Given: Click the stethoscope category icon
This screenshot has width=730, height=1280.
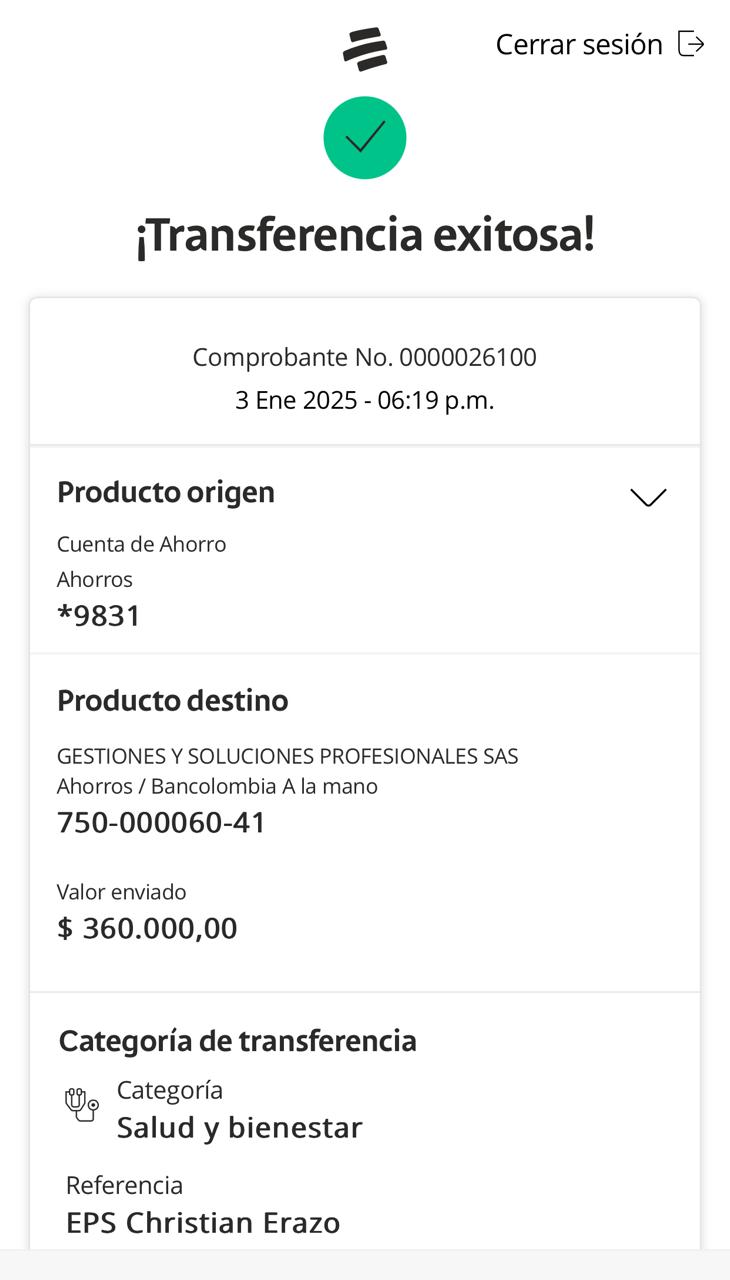Looking at the screenshot, I should [x=82, y=1104].
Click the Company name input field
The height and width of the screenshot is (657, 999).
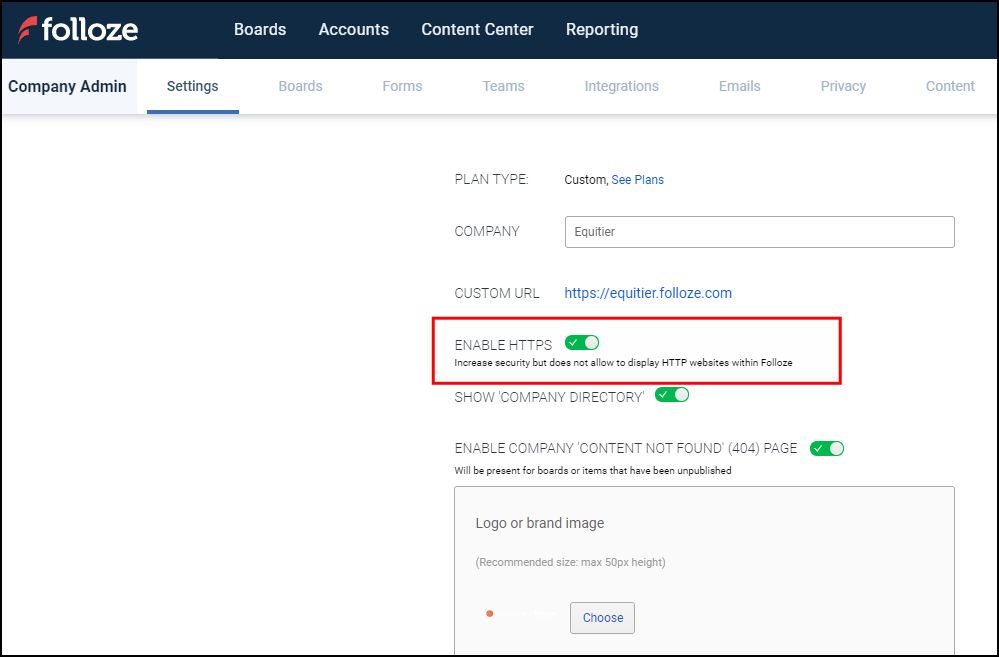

===============

**Exercise objective**
Go through the lines above and count those that include "Click"; give the total and nothing more.

**Exercise solution**
2